PROVIDED RECORDS:
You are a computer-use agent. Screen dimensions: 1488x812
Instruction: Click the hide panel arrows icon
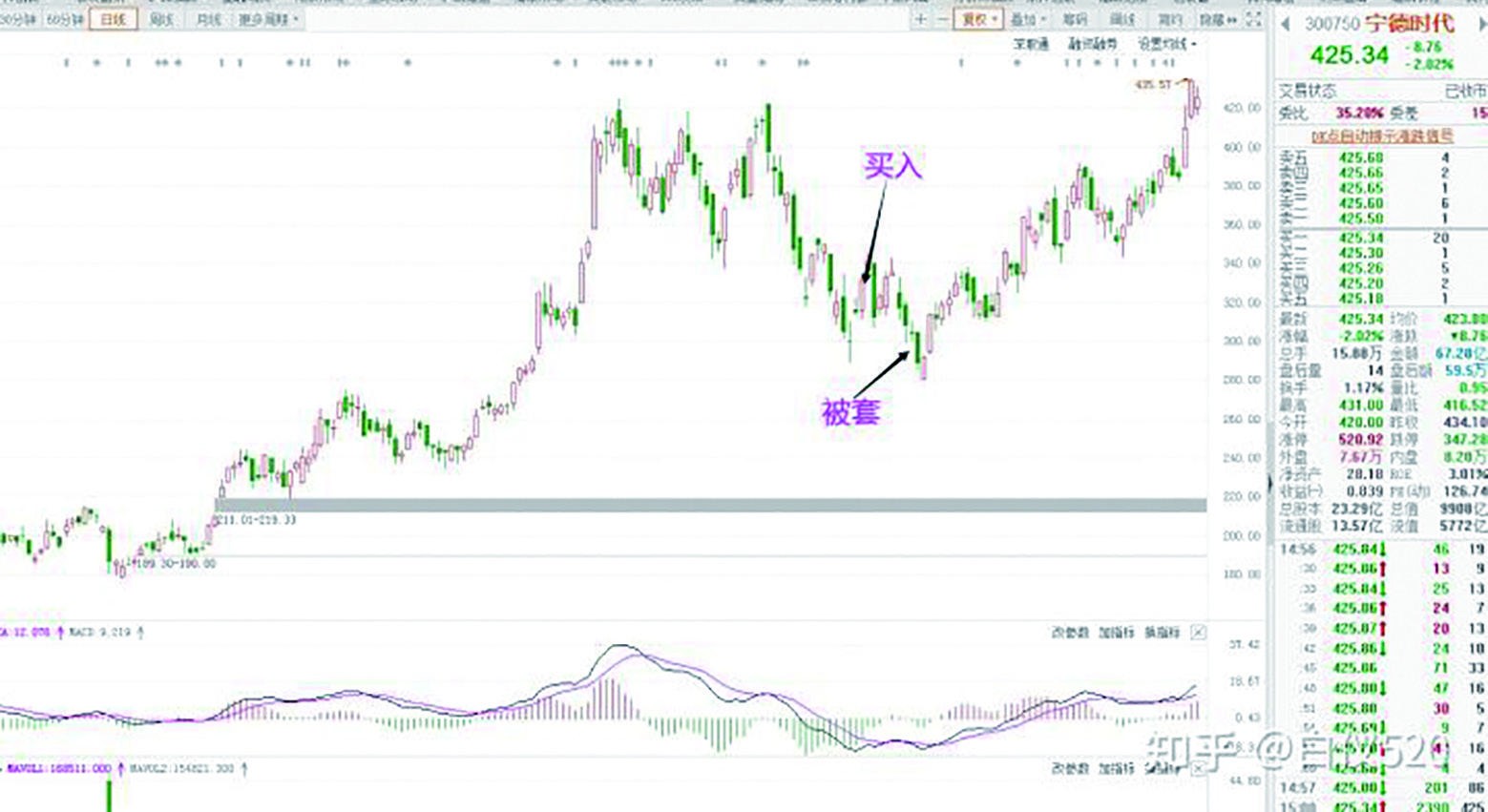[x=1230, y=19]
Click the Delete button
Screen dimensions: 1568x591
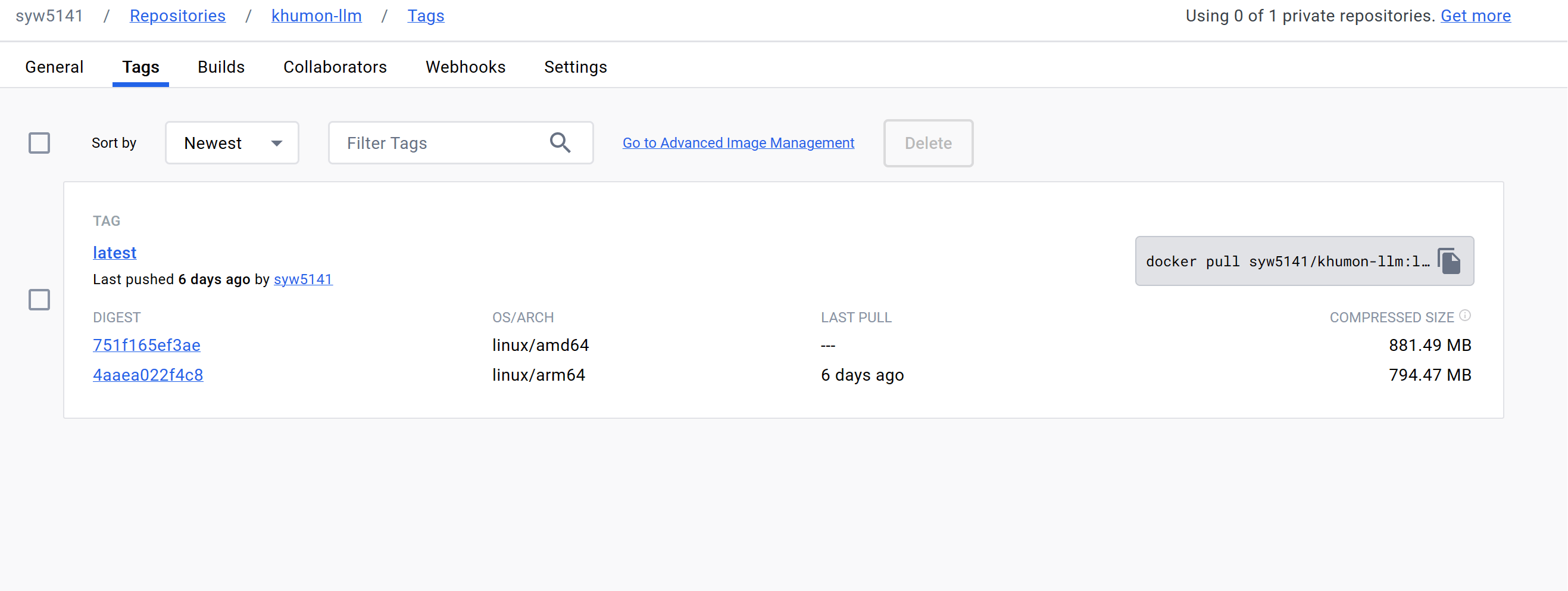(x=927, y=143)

OBJECTIVE: Print the text of all the records above word for word, leaving out the pictures.

RESPONSE TO THE EXERCISE:
You are a computer-use agent. Screen dimensions: 1488x812
Instruction: Click the hide panel arrows icon
[x=1230, y=19]
Click the Delete button
Screen dimensions: 1568x591
(x=927, y=143)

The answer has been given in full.